Ericsson’s Sauber race engineer couldn’t hide the surprise in his voice in FP3, when the blue and yellow car and driver combo seemed to be performing quite well.
“It's been a fine, sunny day here at Monza and a large, enthusiastic crowd turned out in support along with the traditional excited Italian commentary in the background as a quick lap was posted.”
Mercedes technical director, Paddy Lowe, clearly hoping for a job commentating on State occasions on the BBC in a future life, as he gives a lovely description of Friday in Monza.
“It was a pretty good day at the office. The car felt good this morning straight away. It was the same again in the afternoon, with higher track temperatures. The guys did a good job. It’s a very good car for Monza. We tried different (tyre) compounds. I did a high-fuel, low-fuel outing. There were no major issues.”
Clearly, Romain Grosjean must have spent the break reading books by Ernest Hemingway, the American author famous for his clipped style and short sentences. However, he loses marks for the asinine clichéd description of the cockpit as “the office.”
“Physically I feel fine in the car, it’s just like being back in the office.”
Kevin Magnussen perpetuates the worrying trend of referring to an F1 car as the office.
“I jumped the fence after qualifying to give a wave to the crowd and there was another rope that I didn’t see and hit my face. In the face!”
Even the world’s greatest sportsmen can sometimes be clumsy, as Sebastian Vettel proved when he crashed into a hard to spot fence wire after Saturday’s qualifying.
"It'll be OK, he's not British!”
At the Bye-Bye (for now) Button conference, this was Fernando Alonso’s response when asked about the fact he would yet again be up against a McLaren-reared rookie with Vandoorne coming into the team. Clearly a reference to his unhappy time partnering Lewis Hamilton. McLaren boss Ron Dennis found this answer exceedingly amusing.
The quote of the race came from Laughing Boy himself, Fernando Alonso. What caused him to collapse with laughter in the cockpit? This radio message from his engineer: “Okay, Fernando, let’s keep the pace going strong ‘til the end. Grosjean is still out there on 18 lap old Options. He may come towards us.” He did nothing of the sort.

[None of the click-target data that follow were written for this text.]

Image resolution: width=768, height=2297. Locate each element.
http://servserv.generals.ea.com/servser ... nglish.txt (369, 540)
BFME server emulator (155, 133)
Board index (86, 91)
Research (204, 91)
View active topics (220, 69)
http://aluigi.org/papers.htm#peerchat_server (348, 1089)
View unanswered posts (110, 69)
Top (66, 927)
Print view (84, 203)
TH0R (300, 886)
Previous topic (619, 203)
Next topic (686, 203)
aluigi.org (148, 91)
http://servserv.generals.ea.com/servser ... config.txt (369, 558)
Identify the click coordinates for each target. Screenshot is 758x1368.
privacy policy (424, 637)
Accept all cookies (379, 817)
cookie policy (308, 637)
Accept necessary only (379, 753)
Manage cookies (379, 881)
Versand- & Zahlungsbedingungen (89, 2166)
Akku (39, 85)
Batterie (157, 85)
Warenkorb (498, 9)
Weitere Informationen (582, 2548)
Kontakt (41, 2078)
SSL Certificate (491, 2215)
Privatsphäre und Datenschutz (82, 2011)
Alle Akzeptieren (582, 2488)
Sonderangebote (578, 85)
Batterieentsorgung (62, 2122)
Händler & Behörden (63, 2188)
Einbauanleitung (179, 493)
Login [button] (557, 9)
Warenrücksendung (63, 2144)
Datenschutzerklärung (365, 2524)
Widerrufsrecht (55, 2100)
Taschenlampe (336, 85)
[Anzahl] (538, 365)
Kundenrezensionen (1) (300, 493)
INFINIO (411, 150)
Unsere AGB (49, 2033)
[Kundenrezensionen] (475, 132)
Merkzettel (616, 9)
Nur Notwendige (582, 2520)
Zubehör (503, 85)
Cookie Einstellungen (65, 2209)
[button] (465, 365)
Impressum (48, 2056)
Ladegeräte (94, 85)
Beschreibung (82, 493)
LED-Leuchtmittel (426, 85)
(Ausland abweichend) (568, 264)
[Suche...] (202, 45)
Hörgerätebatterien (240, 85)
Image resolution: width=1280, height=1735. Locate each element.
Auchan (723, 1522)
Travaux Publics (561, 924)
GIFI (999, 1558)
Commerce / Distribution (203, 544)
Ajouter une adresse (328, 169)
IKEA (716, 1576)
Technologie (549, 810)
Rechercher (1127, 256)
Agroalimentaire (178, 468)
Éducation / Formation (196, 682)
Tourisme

“I’m optimistic that some of the upcoming events will play to our strengths more than Monza.”
Bob Fernley was not the only one to make this comment on Sunday night. In fact, just about every team with the exception of Mercedes said something similar. But if every team-driver combination does better from Singapore onwards, the actual results are likely to remain pretty much the same.
Quote of the Week’s Lesson of the Day
The hand gesture Daniel Ricciardo made after passing Valtteri Bottas in the best move of the race is known as the “shaka.” It is a Hawaiian gesture meant to convey a concept of friendship, understanding and compassion. In Australasia, drivers will use it to say thank you, while it is also associated with surfing culture. If you wish to try it for yourself, extend your thumb and little finger, curl the three middle fingers. You may rotate your hand for extra emphasis.